What is viral infection?


Use of anti-rejection medications lowers body’s natural ability to fight off viruses. In the first year after transplantation the level of suppression of your immune system is the highest and you are at the highest risk of obtaining a new or re-activating a virus you have been exposed to. There are many types of viruses; however, the most common in transplant patients are:
• Cytomegalovirus (CMV)
• BK Virus (BKV) and JC Virus (JCV)
• Hepatitis B and C

Cytomegalovirus (CMV)


The risk of CMV infection is highest in the first months after getting your new transplant. Signs of CMV infection can vary depending on which organ system is affected.
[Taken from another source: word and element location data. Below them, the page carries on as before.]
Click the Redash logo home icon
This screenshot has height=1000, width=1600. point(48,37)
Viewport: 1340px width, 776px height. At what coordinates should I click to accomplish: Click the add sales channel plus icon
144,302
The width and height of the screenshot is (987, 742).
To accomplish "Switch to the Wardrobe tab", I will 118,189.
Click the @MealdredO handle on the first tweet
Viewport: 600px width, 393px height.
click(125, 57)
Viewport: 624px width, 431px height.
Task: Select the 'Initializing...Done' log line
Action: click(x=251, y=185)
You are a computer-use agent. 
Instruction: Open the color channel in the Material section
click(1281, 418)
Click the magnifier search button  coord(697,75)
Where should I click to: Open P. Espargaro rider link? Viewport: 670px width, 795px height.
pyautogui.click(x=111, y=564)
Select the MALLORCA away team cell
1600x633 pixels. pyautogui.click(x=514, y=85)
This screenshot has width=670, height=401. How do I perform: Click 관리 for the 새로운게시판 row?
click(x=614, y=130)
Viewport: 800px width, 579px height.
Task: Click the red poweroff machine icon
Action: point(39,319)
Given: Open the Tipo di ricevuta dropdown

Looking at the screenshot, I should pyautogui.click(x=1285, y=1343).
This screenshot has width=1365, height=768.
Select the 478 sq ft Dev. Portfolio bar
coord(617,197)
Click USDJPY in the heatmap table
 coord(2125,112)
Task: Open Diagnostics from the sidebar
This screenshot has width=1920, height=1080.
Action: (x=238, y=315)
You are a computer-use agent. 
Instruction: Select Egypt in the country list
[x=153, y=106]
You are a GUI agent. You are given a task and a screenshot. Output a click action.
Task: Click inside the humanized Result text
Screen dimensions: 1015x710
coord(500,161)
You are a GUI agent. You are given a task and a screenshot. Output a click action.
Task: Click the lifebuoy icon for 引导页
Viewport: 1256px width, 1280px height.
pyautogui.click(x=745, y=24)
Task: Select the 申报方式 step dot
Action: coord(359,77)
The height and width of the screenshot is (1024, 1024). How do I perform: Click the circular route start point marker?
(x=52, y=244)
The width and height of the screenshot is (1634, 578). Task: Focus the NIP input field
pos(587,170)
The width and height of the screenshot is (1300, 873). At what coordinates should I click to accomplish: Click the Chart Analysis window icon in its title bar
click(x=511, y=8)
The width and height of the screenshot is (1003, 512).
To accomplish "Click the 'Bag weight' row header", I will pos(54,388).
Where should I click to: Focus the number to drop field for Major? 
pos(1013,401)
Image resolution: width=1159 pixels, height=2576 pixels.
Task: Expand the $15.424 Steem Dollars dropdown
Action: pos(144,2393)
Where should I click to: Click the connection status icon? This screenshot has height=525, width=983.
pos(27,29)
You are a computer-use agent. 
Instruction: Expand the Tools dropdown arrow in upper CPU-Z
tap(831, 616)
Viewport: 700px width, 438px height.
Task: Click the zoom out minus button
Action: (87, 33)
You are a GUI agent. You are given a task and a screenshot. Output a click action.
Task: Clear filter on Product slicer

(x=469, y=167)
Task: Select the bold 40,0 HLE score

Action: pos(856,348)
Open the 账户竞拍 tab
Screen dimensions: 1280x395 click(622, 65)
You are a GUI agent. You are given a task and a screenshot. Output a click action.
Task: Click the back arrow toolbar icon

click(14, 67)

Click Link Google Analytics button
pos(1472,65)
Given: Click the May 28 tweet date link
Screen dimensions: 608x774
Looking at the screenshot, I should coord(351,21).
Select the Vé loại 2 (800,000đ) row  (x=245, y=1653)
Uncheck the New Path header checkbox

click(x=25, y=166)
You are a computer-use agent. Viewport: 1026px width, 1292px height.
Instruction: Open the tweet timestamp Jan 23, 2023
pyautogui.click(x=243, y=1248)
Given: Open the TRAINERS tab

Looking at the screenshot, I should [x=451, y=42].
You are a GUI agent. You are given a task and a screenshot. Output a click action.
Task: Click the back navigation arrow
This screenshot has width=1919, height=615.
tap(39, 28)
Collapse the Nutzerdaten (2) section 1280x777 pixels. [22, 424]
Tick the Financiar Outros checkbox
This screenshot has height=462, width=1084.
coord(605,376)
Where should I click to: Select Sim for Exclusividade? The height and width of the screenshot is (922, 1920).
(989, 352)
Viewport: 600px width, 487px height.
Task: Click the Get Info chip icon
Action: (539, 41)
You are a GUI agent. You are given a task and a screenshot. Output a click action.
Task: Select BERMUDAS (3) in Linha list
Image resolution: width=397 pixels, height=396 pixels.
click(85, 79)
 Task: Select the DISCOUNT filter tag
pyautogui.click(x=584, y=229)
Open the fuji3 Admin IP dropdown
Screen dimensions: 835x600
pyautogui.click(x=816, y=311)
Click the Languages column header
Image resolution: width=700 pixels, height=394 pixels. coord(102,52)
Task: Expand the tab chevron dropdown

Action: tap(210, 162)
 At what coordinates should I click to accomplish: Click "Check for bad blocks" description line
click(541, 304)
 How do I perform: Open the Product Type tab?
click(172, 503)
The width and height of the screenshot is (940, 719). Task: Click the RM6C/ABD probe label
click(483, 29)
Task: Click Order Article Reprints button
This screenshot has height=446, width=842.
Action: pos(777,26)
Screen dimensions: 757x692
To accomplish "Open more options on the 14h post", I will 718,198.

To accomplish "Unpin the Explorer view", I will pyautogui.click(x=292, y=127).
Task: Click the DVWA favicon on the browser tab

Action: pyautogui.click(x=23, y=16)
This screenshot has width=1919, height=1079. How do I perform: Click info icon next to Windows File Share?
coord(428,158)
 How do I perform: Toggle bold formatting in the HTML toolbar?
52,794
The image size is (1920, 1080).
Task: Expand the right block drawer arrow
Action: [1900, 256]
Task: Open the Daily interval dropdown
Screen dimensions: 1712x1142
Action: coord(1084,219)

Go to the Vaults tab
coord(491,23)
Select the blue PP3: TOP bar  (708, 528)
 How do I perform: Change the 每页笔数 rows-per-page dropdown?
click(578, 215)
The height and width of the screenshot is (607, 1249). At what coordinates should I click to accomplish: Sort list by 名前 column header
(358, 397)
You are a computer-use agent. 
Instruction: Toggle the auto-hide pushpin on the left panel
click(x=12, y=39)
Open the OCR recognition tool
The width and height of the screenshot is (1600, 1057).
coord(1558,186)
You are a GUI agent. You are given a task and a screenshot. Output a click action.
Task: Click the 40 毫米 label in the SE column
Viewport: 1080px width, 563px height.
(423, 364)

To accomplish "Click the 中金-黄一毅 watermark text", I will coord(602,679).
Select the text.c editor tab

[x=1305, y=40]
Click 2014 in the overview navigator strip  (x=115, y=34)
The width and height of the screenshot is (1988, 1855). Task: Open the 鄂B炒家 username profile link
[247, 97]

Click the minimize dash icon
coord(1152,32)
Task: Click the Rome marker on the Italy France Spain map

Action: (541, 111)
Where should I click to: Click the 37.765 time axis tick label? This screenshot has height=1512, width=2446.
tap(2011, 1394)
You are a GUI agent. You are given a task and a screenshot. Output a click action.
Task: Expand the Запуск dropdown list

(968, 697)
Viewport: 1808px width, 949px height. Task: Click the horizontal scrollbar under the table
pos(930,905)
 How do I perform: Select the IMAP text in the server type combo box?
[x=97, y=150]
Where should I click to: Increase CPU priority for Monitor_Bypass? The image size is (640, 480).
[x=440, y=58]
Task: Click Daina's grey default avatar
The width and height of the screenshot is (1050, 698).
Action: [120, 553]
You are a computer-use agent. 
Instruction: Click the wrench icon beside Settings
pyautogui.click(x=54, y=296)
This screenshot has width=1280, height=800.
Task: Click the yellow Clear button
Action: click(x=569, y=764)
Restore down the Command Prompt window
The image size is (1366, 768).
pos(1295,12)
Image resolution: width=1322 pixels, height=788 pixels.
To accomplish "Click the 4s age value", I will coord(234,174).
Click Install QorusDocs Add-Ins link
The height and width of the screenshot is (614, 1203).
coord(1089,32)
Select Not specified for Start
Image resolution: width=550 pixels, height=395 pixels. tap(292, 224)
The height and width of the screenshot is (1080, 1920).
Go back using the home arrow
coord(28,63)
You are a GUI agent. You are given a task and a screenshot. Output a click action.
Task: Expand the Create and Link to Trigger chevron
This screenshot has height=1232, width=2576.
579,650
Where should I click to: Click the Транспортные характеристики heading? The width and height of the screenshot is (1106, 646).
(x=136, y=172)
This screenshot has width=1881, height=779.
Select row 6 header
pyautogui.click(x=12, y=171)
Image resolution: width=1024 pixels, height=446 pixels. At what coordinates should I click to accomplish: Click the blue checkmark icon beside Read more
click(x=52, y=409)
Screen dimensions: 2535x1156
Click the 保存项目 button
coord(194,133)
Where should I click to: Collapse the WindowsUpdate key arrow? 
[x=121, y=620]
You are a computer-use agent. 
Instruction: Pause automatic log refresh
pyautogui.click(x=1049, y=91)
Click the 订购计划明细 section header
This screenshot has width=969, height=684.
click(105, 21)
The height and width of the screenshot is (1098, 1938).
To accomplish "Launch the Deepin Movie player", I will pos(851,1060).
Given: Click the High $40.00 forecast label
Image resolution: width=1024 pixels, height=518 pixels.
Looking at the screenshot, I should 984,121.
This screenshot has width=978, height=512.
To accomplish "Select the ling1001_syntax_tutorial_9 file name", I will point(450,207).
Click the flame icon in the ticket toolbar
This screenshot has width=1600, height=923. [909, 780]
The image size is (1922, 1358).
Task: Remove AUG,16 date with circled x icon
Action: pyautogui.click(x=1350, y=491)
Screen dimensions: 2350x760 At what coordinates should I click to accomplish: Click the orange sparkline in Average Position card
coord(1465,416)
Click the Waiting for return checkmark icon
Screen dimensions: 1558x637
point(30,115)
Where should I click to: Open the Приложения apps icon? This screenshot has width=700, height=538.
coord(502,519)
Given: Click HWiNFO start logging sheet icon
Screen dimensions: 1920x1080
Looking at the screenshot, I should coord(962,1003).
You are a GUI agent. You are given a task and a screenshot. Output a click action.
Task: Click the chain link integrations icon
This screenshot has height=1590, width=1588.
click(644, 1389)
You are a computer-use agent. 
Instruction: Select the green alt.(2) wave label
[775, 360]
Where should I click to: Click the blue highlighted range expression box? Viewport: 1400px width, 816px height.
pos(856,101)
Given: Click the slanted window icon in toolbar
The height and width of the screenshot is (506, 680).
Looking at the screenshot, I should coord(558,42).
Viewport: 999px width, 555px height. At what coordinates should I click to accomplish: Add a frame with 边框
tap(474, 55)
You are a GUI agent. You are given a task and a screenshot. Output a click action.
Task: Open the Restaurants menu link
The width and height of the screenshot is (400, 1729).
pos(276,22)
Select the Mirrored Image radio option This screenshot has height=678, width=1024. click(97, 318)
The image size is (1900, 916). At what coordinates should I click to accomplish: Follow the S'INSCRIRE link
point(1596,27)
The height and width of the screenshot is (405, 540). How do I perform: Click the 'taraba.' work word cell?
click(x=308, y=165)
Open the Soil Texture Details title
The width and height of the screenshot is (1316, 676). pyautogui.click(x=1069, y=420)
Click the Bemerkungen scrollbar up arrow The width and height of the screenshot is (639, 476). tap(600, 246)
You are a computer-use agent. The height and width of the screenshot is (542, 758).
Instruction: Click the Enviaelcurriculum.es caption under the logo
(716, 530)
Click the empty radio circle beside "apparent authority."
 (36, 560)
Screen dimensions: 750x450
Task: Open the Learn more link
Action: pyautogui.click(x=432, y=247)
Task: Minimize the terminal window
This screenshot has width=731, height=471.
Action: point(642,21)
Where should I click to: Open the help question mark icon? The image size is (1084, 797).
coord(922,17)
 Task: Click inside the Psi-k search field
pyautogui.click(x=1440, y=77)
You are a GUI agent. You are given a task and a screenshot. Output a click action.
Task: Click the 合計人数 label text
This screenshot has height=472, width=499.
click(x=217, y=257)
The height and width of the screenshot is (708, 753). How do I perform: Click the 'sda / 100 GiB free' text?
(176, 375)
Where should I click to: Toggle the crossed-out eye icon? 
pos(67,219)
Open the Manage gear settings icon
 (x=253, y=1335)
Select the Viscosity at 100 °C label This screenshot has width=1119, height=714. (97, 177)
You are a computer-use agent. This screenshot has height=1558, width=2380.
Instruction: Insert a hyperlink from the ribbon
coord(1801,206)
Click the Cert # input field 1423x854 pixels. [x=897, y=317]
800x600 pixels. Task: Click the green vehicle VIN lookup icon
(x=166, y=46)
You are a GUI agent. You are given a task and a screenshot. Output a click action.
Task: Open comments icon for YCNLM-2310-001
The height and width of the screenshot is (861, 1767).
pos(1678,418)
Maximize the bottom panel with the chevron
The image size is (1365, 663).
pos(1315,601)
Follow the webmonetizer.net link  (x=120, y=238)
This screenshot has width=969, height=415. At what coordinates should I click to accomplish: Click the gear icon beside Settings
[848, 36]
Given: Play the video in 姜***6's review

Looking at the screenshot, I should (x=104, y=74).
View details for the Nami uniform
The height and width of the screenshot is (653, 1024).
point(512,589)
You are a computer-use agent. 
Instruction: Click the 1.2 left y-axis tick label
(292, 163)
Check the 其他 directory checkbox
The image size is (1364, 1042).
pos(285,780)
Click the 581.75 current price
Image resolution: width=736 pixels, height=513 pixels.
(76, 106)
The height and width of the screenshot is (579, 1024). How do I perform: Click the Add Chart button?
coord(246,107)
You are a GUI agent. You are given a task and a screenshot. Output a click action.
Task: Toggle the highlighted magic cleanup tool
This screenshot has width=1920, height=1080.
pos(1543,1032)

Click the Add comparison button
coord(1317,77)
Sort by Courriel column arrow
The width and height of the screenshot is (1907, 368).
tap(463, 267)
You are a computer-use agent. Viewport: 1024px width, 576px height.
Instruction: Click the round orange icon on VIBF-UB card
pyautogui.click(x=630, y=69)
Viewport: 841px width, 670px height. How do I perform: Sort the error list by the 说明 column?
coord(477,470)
Some of the symptoms may include: fatigue, aching joints, high temperature, headaches, diarrhea, heartburn, pneumonia.

BK Virus


Infection with this virus commonly occurs in early childhood, after the infection resolves some virus lingers in the body. BK virus may become active particularly during the first 6 months after transplantation. Your transplant team will be monitoring for BK virus infection. Common site for infection for this virus is the kidney; if the infection goes untreated for a long period of time it can cause damage to your transplanted kidney.

Hepatitis B and C


Every transplant recipient is screened for active hepatitis infection or signs of previous exposure. If you have had Hepatitis B or C in the past the transplant team will conduct very in depth screening for presence of hepatitis.

Remember, many medications do NOT mix well with your transplant medications. Be sure to tell your doctor and pharmacist to check the safety of any new medication before you take it, even anti-viral medications.